There have been five major mass extinctions on Earth. This book puts forth the Sixth which is underway. It is written in a very human way though, there is nothing stodgy or stoic about it. it covers a number of events taking place in various parts of the world.

This book should be required reading for all high school seniors.
 
Thanks very much for this.

The book is on my nightstand and next in the queue.

Glad to hear it. It's very good. I just bought To Kill A Mockingbird. Way past due for reading this.

And there was a documentary on Margaret Mitchell who wrote Gone With The Wind. What a story. She started writing it in 1926, finished about 3 years later, and the manuscript just sat around her apartment in disarray until about 1934-35. She was using some of it under the leg of a table to prop it up. She didn't think it was any good, she had never published anything else, and had only written a few short stories on her own as a hobby.
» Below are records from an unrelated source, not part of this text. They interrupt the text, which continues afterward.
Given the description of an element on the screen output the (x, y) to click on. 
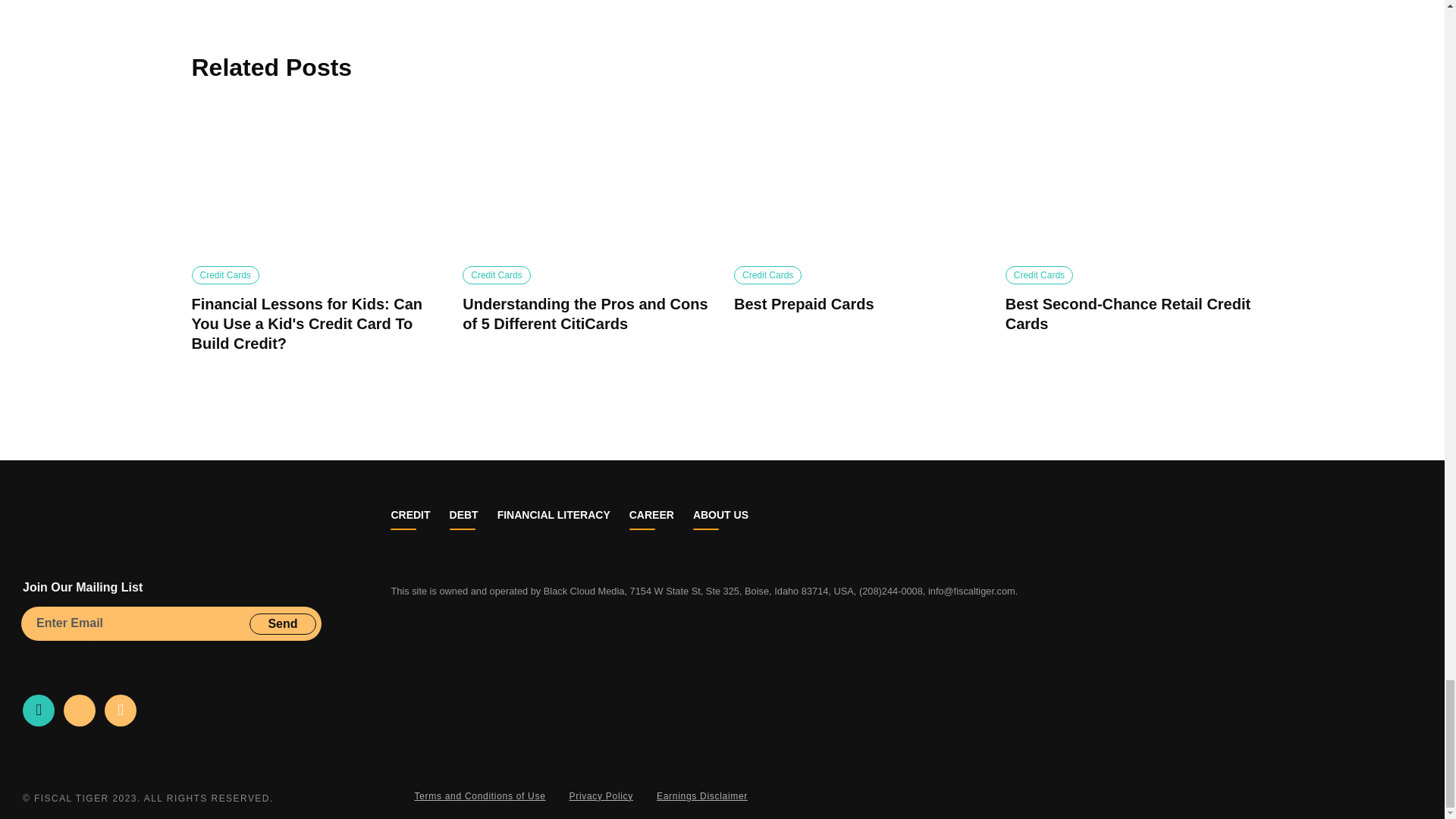
Understanding the Pros and Cons of 5 Different CitiCards (586, 182)
Best Second-Chance Retail Credit Cards (1129, 182)
Best Prepaid Cards (857, 182)
Given the description of an element on the screen output the (x, y) to click on. 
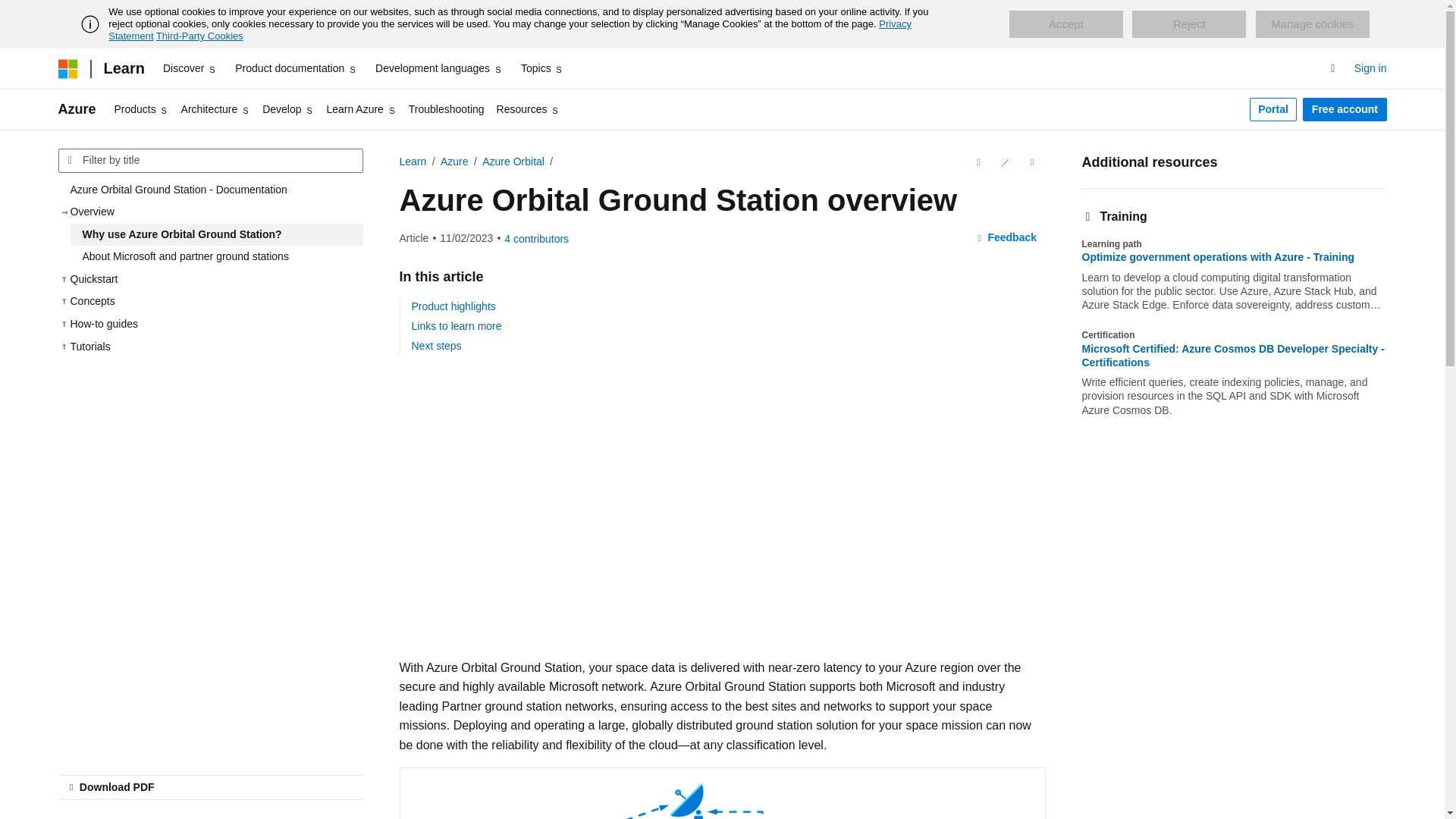
Azure (77, 109)
Development languages (438, 68)
Sign in (1370, 68)
Edit This Document (1004, 161)
Third-Party Cookies (199, 35)
Reject (1189, 23)
Products (140, 109)
Learn (123, 68)
Skip to main content (11, 11)
Product documentation (295, 68)
View all contributors (536, 238)
Accept (1065, 23)
Discover (189, 68)
More actions (1031, 161)
Video: hQbGZi9iwE4 (640, 509)
Given the description of an element on the screen output the (x, y) to click on. 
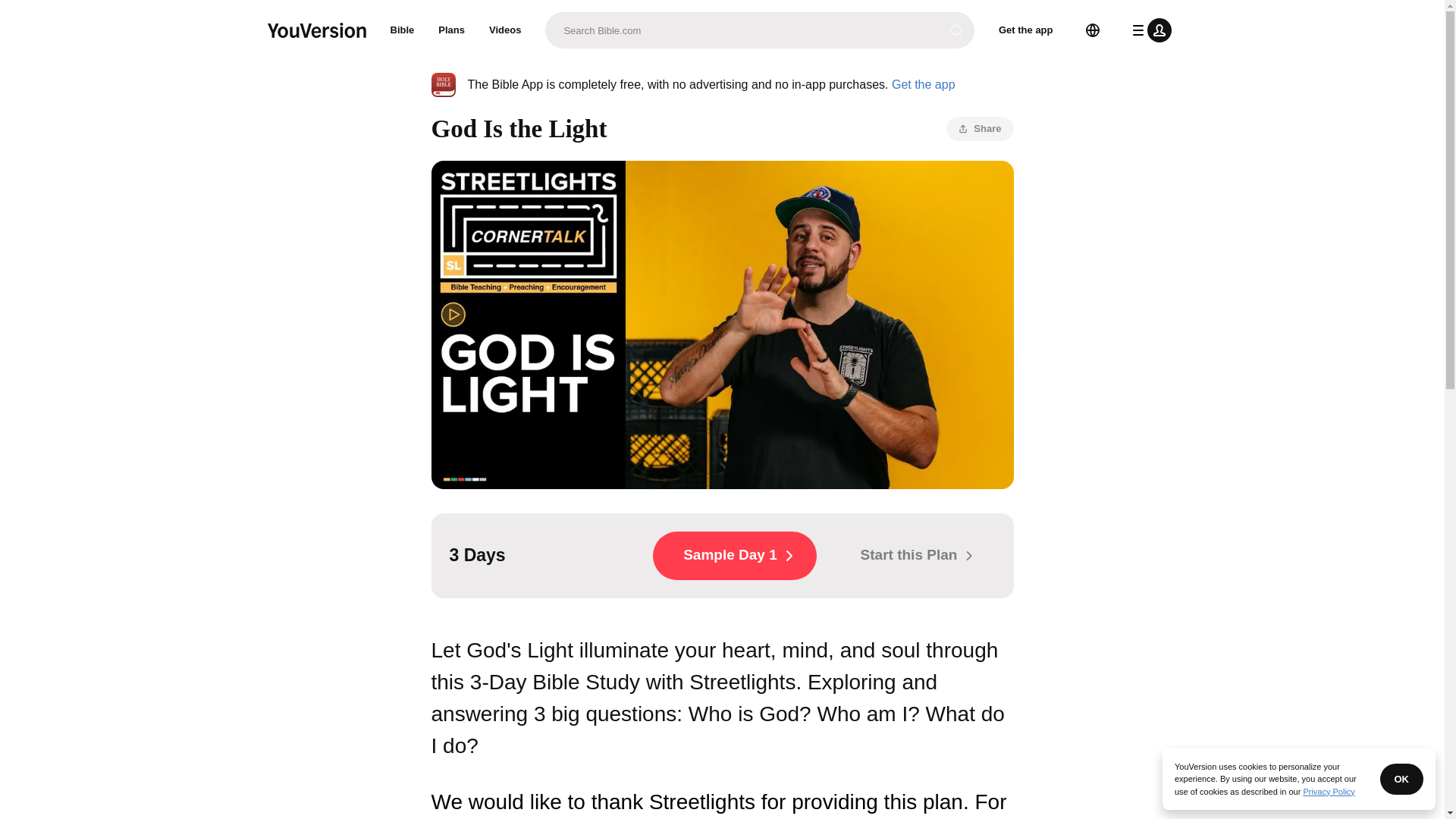
Plans (451, 29)
Videos (504, 29)
Sample Day 1 (734, 555)
Share (979, 128)
Get the app (923, 83)
Get the app (1026, 29)
Bible Icon (442, 84)
Bible (401, 29)
Start this Plan (911, 555)
Given the description of an element on the screen output the (x, y) to click on. 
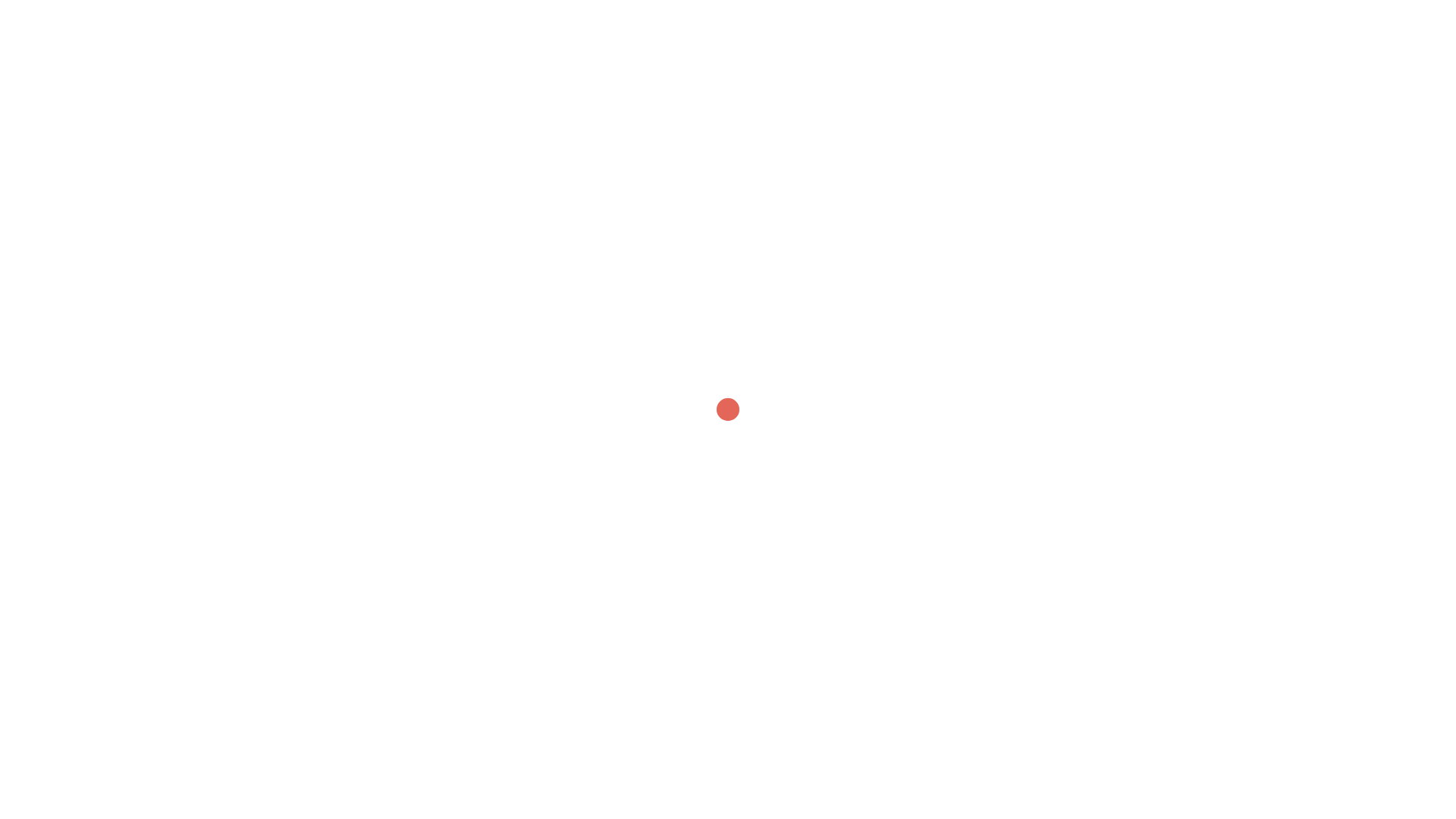
Proudly powered by WordPress Element type: text (385, 505)
24Gone.com Element type: hover (333, 51)
Sydney Element type: text (551, 505)
August 17, 2021 Element type: text (379, 310)
Home Element type: text (939, 52)
Membership Element type: text (1057, 52)
Contact Element type: text (1129, 52)
Hello world! Element type: text (374, 279)
About Element type: text (990, 52)
Leave a comment Element type: text (485, 310)
Given the description of an element on the screen output the (x, y) to click on. 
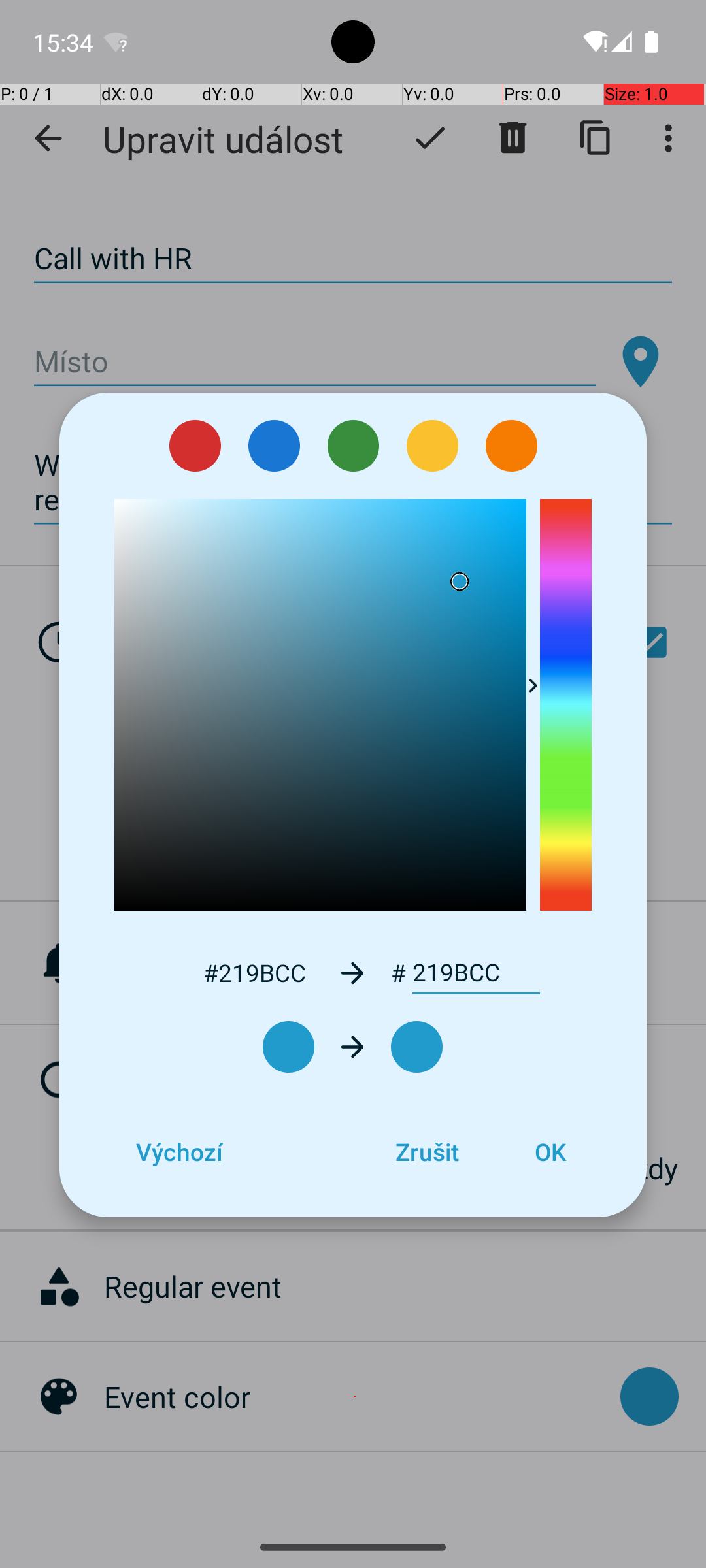
Výchozí Element type: android.widget.Button (178, 1151)
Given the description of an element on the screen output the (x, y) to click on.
An editor from McMillian Press was looking for new writers and people in town knew Mitchell 'liked stories' so they said he should talk to her. She refused to give the manuscript to the editor, thinking she was not a good writer, and he then started leaving. Story goes some of the town's women were there and said "oh, you can't write, you don't know how to write". She stormed home, gathered up all the pages and piles of pages and gave them to the editor. He had to buy a large suitcase to carry it all. He then left on a train.

She changed her mind and sent a telegram for the editor to return the manuscript, she didn't want to publish it. The editor had read some of it already and he didn't send it back. Instead McMillan had her rewrite some of it and they published it in June of 1936. By 1938 it had sold 1 million copies and had won the Pullitzer Prize in 1937. It was gigantic, something like the original Star Wars in 1977.

That was the only book she wrote. One book. It was made into the movie in 1939 and the rest is history. She got the idea from her childhood. She was born in 1900 and at about 8 years old her mother was taking her to school in a buggy and they were passing all these burned out mansions along the way that had been destroyed in the Civil War during Sherman's march to the sea.